(Profile Facts) - Retailers scaled back discounts and shoppers were less frenzied on Saturday, a day after the mad rush for "Black Friday" bargains kicked off the holiday shopping season.
The strategy of easing up on discounts makes sense considering the strong kick-off to the busiest selling season of the year and that retailers have almost a month to sell their goods before Christmas Day, analysts said.
"For the retailer, the holiday season is more of a marathon than a sprint," Moody's analyst Scott Tuhy said. "We still have 28 shopping days to Christmas."
"As retailers seek to keep momentum going, obviously you can't do yesterday (Black Friday) day after day for 28 days," he told Reuters.
Wall Street Strategies analyst Brian Sozzi thinks fewer discounts on Saturday are part of a plan, with retailers likely to ramp up promotions again in two days for the so-called "Cyber Monday," which is geared toward online shoppers.
Analysts and retail experts forecast this to be the best holiday season in three years, with the economy showing some signs of improving, though unemployment remains stubbornly high.
Consumer spending accounts for about 70 percent of the U.S. economy, which makes "Black Friday" and the rest of the holiday shopping season a closely watched proxy for the state of the economy as a whole.
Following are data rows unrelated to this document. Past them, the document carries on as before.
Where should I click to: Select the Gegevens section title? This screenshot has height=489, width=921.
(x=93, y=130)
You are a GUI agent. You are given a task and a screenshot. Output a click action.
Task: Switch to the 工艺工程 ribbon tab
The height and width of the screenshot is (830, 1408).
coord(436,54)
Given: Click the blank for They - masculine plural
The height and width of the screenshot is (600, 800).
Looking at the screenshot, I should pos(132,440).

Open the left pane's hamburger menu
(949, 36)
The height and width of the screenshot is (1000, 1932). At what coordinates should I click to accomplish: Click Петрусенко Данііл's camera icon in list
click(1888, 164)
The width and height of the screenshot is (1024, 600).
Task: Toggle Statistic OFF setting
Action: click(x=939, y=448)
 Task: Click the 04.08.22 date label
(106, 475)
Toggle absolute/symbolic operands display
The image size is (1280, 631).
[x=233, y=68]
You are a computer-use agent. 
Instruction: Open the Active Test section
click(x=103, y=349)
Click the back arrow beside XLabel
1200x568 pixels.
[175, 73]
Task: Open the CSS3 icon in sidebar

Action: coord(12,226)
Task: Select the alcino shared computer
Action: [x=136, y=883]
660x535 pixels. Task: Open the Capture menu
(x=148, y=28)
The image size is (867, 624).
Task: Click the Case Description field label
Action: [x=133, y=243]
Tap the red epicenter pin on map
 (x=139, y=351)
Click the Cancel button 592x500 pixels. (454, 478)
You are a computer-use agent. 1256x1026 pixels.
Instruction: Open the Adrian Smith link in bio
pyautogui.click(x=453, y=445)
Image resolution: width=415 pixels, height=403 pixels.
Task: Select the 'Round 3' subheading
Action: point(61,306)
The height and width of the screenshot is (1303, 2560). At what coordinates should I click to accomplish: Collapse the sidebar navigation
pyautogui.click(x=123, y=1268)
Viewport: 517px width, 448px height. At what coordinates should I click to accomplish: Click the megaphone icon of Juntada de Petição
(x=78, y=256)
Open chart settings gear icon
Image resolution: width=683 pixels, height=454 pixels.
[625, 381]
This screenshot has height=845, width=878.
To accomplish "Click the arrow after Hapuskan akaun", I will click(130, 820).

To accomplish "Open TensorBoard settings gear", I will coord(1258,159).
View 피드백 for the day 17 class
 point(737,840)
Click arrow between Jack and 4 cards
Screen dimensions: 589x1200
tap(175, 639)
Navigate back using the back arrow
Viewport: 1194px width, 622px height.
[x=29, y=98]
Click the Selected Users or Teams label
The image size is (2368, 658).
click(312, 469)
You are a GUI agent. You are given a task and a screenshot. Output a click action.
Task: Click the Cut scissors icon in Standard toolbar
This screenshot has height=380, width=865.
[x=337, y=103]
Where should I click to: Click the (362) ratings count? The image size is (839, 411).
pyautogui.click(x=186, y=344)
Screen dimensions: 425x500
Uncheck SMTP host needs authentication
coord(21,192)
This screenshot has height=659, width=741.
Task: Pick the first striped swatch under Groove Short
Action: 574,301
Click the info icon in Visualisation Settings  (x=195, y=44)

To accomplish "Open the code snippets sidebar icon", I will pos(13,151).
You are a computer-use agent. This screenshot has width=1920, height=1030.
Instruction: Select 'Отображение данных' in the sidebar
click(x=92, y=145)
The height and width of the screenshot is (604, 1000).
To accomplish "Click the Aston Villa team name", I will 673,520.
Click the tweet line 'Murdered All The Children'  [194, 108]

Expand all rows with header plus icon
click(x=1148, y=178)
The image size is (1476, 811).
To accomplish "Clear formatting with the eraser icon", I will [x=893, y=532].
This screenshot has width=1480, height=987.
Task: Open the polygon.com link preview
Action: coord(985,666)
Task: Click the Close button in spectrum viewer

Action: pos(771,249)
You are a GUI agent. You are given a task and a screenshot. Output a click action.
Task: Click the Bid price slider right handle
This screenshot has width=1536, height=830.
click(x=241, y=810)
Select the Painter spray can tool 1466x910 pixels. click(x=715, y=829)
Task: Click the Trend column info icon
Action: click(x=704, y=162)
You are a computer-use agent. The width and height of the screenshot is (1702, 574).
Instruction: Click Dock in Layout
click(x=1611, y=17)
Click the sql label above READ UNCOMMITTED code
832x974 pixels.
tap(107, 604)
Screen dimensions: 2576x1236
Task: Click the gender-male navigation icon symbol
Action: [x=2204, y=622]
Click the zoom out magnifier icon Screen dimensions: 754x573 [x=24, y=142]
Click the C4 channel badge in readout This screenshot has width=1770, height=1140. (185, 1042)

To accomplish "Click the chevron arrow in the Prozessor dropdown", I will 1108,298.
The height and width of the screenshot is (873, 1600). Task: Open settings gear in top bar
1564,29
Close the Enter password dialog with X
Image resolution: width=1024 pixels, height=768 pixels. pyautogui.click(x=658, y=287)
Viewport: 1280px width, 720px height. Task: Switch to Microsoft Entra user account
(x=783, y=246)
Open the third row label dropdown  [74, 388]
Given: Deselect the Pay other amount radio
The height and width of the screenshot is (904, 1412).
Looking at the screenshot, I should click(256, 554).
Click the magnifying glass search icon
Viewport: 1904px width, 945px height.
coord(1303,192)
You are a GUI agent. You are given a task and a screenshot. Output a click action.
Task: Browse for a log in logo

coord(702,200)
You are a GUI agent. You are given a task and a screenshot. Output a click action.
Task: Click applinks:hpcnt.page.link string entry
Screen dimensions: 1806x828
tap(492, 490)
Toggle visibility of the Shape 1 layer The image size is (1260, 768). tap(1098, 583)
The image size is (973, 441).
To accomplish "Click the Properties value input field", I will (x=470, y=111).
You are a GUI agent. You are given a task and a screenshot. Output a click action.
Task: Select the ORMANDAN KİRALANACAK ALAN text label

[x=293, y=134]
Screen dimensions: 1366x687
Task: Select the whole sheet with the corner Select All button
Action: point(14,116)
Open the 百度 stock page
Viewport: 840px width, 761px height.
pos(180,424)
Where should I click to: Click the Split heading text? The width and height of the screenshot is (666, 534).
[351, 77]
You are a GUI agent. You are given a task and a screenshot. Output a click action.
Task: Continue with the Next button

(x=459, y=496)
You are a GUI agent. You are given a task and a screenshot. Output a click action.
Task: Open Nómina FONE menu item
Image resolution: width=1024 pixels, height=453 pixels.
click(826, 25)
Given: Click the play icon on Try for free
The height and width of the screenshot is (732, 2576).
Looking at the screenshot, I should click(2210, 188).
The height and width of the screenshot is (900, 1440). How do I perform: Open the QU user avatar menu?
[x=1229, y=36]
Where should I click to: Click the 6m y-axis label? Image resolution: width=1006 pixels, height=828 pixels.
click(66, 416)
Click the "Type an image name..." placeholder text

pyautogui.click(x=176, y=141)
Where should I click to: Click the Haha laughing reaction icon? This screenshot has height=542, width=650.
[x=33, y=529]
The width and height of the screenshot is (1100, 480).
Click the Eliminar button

Retail stocks have rallied on investor hopes for a better-than-expected holiday season. The Standard & Poor's Retail index closed at its highest level in over three years on Wednesday but was off 0.36 percent on Friday.
Many retailers saw longer lines on "Black Friday" this year as U.S. shoppers opened their wallets to scoop up bargains on everything from laptops to hoodies to cute collectible toys.
"The Christmas holiday shopping season has gotten off to a strong start for us. Across the country, consumers appear to be more eager to shop than the last couple of years," J.C. Penney Co Chief Executive Mike Ullman said on Saturday.
The comments echoed those from chiefs of top retailers such as electronics chain Best Buy Co and toy seller Toys R Us.
At the same time, a slowing pace of discounts is good for retailer margins.
"If sales are building up (slowly) but it's selling at better margins, that's fine. That's better than having a lot of sales and having unusually high discounts to get those sales," Tuhy said.
The National Retail Federation has said up to 138 million people could hit stores this weekend. The industry trade group forecast a 2.3 percent increase in sales during November and December, up from a 0.4 percent rise in 2009.
For shoppers like Chris and Kristen Hellinger, who were waiting for a Best Buy in Jersey City, N.J., to open on Saturday, the day after the day after Thanksgiving was a more relaxing time to shop.